Category Archives: Breakthrough

My Initial Reaction

Yesterday started the kick off of the Fit Mixer bootcamp.  You’ll have to excuse me as this is only the beginning of my talking about it.  The bootcamp goes on for 12 weeks and while I don’t plan to talk about it everyday, I do plan to check-in regularly.  This is for me as much as it is for you.  While this round is all filled, you may be inspired to join their next round.  Or maybe you’ll just be interested in jump-starting a new workout regime.  Whatever may happen, I’m still going to talk about it.

What I really want to talk to about today is my initial reaction.  The day 1 workout was actually more of a “test” – something we’ll do a few times over the course of the bootcamp to check in with our fitness levels.  This is definitely a way to see improvement so I’m looking forward to seeing what I can do.  But dang it kicked my butt.  Maybe it was because we started with the ever-so-butt-kicking-burpee.  Maybe it was the fact that I took a puff of my inhaler 2 minutes before starting (smart move…).  Or maybe it was just because it was difficult and supposed to be.  It’s only the beginning but I guess my body didn’t expect to get kicked so hard so early.

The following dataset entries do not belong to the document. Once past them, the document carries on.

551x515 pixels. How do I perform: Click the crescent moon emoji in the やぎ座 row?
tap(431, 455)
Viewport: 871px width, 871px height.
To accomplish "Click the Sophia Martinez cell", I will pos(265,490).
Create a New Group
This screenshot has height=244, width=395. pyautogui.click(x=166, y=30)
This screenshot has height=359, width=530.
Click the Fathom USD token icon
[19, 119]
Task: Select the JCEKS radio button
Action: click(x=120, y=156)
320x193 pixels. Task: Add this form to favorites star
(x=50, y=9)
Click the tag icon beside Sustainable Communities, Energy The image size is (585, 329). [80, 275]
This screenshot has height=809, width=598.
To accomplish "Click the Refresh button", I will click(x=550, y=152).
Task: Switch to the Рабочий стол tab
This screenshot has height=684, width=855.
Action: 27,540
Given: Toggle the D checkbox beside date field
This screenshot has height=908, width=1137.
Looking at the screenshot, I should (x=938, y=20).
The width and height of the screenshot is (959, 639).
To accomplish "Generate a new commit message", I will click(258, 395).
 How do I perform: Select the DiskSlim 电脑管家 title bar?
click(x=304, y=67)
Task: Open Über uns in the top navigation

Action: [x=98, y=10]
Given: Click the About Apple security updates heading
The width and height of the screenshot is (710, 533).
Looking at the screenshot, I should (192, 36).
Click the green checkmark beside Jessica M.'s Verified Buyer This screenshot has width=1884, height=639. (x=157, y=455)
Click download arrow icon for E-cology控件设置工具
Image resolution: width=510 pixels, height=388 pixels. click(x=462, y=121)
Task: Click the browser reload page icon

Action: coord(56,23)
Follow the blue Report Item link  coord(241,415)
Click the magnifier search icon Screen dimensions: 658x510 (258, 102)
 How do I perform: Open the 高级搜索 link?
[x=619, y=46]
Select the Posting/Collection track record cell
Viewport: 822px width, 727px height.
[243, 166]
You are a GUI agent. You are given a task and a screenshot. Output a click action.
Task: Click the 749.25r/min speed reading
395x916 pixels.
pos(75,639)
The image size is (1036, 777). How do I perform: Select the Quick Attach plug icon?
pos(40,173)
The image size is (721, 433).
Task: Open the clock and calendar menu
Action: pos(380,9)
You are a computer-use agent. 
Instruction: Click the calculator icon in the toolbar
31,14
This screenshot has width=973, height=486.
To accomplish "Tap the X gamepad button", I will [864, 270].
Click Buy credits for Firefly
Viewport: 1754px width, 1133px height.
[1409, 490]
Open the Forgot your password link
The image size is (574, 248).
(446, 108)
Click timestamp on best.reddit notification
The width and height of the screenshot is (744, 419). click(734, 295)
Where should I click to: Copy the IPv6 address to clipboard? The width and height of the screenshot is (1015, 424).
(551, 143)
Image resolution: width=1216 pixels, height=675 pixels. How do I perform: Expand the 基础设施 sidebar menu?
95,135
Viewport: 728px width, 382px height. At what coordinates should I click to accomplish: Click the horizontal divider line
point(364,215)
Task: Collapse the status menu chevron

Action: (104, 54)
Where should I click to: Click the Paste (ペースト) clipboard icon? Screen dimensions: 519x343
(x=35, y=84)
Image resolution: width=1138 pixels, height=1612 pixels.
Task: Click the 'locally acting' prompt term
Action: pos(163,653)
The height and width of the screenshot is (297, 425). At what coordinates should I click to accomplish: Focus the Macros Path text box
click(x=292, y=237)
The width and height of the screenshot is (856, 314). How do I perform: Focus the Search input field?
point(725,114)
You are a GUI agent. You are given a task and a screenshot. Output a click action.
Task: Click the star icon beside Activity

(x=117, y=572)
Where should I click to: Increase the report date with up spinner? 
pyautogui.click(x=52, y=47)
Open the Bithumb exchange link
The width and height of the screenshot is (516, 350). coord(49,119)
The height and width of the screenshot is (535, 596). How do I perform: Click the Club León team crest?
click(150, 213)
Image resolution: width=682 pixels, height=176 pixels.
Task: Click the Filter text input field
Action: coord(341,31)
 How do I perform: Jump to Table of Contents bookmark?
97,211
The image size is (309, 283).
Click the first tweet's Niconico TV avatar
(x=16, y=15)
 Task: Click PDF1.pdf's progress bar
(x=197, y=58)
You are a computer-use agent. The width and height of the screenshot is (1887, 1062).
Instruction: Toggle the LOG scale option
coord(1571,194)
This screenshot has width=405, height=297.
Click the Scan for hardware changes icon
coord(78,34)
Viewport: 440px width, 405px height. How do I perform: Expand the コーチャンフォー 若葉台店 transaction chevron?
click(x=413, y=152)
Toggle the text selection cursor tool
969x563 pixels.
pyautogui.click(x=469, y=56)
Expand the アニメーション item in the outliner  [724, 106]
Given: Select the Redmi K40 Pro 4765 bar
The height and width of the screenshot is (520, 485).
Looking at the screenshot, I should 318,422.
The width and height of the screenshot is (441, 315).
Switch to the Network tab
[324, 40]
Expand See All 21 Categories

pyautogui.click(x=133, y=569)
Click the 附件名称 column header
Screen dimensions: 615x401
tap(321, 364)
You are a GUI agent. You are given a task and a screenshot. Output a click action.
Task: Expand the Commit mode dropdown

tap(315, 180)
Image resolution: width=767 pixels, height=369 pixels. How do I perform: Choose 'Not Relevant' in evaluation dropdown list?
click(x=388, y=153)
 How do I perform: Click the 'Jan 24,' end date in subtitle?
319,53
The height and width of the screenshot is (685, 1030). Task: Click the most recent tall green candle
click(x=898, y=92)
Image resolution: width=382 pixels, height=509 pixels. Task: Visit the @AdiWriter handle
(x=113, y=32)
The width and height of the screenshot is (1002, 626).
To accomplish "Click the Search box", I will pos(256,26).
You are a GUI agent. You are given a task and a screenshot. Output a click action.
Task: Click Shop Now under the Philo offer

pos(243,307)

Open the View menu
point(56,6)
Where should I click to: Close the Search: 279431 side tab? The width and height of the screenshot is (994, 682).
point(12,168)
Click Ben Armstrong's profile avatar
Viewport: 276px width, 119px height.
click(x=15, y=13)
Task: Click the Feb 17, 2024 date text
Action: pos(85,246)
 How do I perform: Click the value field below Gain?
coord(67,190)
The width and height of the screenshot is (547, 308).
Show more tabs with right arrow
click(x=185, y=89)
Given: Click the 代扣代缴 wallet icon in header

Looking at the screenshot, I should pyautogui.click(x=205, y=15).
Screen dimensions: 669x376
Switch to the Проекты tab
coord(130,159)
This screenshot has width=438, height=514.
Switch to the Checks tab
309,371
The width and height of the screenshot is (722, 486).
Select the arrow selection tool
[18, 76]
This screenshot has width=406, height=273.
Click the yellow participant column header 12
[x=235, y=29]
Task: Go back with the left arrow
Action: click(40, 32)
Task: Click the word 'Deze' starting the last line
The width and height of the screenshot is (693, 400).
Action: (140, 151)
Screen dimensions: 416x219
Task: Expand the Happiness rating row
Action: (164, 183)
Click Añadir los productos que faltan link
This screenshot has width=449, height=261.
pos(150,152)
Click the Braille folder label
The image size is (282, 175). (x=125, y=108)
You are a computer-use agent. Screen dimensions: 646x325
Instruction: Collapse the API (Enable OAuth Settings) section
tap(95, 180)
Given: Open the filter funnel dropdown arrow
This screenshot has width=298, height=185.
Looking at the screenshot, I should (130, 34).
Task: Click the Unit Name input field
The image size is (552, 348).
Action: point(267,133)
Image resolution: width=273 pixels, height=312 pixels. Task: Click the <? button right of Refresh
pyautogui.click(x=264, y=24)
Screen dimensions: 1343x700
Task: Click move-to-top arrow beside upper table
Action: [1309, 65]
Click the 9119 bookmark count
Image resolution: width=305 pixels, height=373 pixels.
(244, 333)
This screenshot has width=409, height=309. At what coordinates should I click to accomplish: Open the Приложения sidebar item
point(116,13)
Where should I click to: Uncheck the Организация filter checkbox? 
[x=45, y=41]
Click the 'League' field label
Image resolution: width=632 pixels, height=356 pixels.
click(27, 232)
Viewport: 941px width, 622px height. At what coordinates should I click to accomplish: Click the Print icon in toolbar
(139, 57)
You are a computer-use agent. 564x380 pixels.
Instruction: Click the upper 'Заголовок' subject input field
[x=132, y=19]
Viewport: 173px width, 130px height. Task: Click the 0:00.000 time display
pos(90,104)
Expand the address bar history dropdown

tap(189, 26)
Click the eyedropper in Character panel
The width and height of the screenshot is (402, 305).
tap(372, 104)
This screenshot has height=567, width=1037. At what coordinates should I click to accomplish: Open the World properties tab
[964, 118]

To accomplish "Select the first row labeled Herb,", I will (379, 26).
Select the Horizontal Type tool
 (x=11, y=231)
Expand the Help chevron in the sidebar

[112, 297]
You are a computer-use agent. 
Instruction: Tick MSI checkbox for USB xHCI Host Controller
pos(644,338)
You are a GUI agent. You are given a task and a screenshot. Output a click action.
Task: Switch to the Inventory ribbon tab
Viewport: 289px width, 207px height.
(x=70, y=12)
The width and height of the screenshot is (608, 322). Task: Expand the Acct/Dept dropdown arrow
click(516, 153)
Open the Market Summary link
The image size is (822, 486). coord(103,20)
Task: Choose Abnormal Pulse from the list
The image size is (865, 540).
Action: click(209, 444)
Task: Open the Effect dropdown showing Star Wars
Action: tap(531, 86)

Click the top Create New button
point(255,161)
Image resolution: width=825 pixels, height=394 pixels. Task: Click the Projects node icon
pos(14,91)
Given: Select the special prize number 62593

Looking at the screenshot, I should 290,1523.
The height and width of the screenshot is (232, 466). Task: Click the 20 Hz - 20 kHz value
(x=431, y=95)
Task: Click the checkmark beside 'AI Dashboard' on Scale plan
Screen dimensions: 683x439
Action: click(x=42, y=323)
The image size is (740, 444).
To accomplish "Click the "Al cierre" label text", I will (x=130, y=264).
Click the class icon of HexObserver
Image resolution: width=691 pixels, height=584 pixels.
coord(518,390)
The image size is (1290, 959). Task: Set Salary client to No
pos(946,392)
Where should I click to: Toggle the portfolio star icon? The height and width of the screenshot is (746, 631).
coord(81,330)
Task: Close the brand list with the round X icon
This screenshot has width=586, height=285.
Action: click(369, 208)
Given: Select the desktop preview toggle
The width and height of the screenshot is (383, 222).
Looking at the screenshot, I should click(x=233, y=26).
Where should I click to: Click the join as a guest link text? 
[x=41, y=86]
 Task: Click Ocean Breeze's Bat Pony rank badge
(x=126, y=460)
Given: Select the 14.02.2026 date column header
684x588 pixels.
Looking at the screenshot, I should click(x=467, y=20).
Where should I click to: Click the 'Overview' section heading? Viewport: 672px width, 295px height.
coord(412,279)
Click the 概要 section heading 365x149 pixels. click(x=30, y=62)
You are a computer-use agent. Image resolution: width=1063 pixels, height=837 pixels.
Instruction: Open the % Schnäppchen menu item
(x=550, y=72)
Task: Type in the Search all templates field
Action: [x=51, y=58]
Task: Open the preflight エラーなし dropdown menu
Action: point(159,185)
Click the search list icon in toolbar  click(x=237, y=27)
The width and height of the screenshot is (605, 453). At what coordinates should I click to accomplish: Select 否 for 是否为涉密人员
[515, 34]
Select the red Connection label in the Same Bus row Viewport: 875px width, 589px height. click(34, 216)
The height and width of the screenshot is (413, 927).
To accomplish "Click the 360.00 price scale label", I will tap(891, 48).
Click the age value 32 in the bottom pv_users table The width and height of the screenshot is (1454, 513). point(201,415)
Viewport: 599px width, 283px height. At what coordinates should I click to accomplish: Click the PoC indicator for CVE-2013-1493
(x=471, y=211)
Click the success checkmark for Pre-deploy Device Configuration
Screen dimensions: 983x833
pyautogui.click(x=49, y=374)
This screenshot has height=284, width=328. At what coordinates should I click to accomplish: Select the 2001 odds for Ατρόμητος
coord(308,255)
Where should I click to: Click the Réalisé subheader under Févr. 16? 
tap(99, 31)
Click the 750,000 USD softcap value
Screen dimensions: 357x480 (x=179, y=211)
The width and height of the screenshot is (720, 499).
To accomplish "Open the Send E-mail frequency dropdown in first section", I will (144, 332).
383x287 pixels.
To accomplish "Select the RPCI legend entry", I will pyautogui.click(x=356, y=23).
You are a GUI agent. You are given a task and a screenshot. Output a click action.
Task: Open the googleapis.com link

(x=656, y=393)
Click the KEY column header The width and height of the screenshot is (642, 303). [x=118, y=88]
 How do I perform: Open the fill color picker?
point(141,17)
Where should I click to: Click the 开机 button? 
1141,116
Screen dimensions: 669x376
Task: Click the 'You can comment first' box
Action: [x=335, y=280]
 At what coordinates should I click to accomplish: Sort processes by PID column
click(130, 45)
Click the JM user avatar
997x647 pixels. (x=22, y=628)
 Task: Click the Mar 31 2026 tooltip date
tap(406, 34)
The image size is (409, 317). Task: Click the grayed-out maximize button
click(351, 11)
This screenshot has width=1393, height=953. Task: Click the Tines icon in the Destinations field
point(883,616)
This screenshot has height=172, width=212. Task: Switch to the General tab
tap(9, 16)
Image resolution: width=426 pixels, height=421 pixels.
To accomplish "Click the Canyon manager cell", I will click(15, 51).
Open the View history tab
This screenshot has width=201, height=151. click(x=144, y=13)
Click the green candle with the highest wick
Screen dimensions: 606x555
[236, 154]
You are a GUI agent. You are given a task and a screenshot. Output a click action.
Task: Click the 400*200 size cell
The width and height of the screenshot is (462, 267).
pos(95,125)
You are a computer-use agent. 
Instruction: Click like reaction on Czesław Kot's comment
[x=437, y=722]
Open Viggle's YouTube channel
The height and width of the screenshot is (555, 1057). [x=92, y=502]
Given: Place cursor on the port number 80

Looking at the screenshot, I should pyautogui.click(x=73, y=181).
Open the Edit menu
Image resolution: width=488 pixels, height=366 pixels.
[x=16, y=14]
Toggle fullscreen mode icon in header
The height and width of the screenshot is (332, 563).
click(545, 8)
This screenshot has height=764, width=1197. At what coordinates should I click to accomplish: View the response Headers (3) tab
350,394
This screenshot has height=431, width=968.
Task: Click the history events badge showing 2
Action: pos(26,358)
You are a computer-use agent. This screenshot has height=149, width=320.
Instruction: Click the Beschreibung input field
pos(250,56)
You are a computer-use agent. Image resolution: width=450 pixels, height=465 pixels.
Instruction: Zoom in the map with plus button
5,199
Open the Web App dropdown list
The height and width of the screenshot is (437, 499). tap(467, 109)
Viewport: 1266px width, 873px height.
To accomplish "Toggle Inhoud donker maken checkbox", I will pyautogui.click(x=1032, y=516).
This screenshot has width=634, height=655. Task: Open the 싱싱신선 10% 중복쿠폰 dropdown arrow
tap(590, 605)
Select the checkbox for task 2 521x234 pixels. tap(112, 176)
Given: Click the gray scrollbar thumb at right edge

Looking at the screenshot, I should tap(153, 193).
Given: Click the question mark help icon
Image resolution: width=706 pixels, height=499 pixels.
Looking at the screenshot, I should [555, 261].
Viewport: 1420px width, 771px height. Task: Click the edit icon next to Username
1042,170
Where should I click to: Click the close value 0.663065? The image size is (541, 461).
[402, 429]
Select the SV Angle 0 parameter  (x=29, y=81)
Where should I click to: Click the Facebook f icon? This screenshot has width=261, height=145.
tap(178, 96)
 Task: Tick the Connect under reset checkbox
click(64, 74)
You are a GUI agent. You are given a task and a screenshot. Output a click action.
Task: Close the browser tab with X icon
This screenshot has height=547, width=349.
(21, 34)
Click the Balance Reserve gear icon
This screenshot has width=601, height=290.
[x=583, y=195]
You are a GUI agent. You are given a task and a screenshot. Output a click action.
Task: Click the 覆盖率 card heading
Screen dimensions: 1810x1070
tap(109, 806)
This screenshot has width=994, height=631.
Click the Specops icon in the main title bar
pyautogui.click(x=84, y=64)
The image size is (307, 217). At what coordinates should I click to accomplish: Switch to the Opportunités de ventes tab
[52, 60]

The other challenge is something I’m really not used to – calorie counting.  As I’ve mentioned before, I’m utilizing the bootcamp by having a new plan to re-invigorate some of my workouts and toning.  It’s not about losing weight.  But this bootcamp is really an all or nothing.  I paid for it.  I’m going to get the most out of it.

Don’t get me wrong – I LOVE these books!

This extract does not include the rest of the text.